After Lisbon: The EU as an Exporter of Values and Norms through ASEM
Countries in Focus
Australia, India, Japan, Mainland China, Malaysia, New Zealand, Russia, Singapore South Korea and Thailand
About the study
January 1st 2010 marked a watershed in EU external relations. With the implementation of the Lisbon Treaty and the appointment of the first High Representative for Foreign and Security Policy(HR) and the launch of the European External Action Service (EEAS), the EU embraced on a new phase of international diplomacy. This innovation has been acknowledged as an opportunity for the EU to become “…a major actor in global affairs”.1
This introduction highlights four particular points of significance for the project, After Lisbon: The EU as an Exporter of Values and Norms through ASEM. The innovative research provides a unique and immediate mechanism to assess the impact of the Lisbon Treaty innovations. The project Consortium had previously conducted “EU Perceptions” research during 2002-9. The findings of these research projects revealed an overall low-level visibility of the EU evident in the Asia-Pacific region under the Maastricht and Amsterdam provisions. Hence, the project is well equipped to assess and compare the impact of the EEAS and HR. The timing of this new initiative is crucial. The EEAS has been operational since 2010; hence the project has been able to assess the EEAS’ visibility and impact during its formative years.

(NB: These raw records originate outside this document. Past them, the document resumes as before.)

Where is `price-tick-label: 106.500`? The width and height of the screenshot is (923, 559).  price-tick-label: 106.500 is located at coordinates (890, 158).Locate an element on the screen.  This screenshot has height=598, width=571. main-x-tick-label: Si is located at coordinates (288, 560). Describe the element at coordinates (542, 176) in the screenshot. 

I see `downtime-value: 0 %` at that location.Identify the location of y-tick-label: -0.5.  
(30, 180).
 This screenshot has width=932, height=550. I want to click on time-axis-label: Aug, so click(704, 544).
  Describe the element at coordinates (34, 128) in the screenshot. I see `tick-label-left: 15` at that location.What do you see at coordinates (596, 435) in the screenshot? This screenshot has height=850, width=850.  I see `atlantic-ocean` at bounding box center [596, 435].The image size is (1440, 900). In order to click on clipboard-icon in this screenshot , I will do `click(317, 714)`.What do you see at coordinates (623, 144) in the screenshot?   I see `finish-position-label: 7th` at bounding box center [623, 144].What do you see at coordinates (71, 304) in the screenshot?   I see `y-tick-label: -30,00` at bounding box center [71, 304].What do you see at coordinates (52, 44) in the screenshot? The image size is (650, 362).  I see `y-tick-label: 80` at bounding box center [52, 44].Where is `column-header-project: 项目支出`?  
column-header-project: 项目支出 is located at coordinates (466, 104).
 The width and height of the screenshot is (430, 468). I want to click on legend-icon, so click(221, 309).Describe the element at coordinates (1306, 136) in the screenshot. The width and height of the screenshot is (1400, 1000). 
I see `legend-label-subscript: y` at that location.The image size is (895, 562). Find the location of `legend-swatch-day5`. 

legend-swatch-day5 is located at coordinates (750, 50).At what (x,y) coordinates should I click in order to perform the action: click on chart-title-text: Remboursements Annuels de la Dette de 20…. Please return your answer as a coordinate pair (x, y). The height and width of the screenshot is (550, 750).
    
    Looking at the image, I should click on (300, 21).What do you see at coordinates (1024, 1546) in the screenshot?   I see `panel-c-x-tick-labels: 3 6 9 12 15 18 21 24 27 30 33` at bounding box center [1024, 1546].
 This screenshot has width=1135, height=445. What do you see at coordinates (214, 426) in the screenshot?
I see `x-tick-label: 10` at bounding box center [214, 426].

Secondly, the EU’s ‘normative’ identity combines the rule of law, governance and democracy with ‘hard’ power decisions, giving the EU “a unique opportunity to brand itself as a beacon of civilization and prosperity”2.
To test this claim, the project has conducted a comparative study of external views of the EU as a global authority and model of integration, environmental initiatives, human rights and democracy in Asia and the role of the Asia Europe Meeting (ASEM) process in shaping these views.
Thirdly, the project has trained a new young researcher cohort and provided them with methodological expertise as well as a substantive expertise in EU Studies. To date, the vast majority of EU experts in the region are either of EU origin or were trained in the EU. This project has therefore helped to develop local expertise and incited a growth in indigenous EU expertise in Asia, something which is important if the EU is able to positively influence events beyond its borders.
Finally, with perceptions studies being an integral part of EU public diplomacy, the study will contribute to a more informed people-to-people dialogue between Europe and Asia especially in light of the Lisbon Treaty and the changing framework of EU external action. Indeed, the Lisbon Treaty provides a revolutionary way for the EU to communicate outside of its borders.
After Lisbon Hanmer Springs day 2
After Lisbon Singapore workshop
After Lisbon Singapore
1 Emerson, M, Balfour, R, Corthaut, Maciej Kaczyński, P, Renard, T, and Wouters, J "Upgrading the EU's Role as Global Actor: Institutions, Law and the Restructuring of European Diplomacy" Brussels: Centre for European Policy Studies, 2011.
2 Van Ham, P. “Place Branding: The State of Art, in G. Cowan and N. Cull, ‘Public Diplomacy in a Changing World’, The Annals, Vol. 616, 2008, pp.126-149, 137.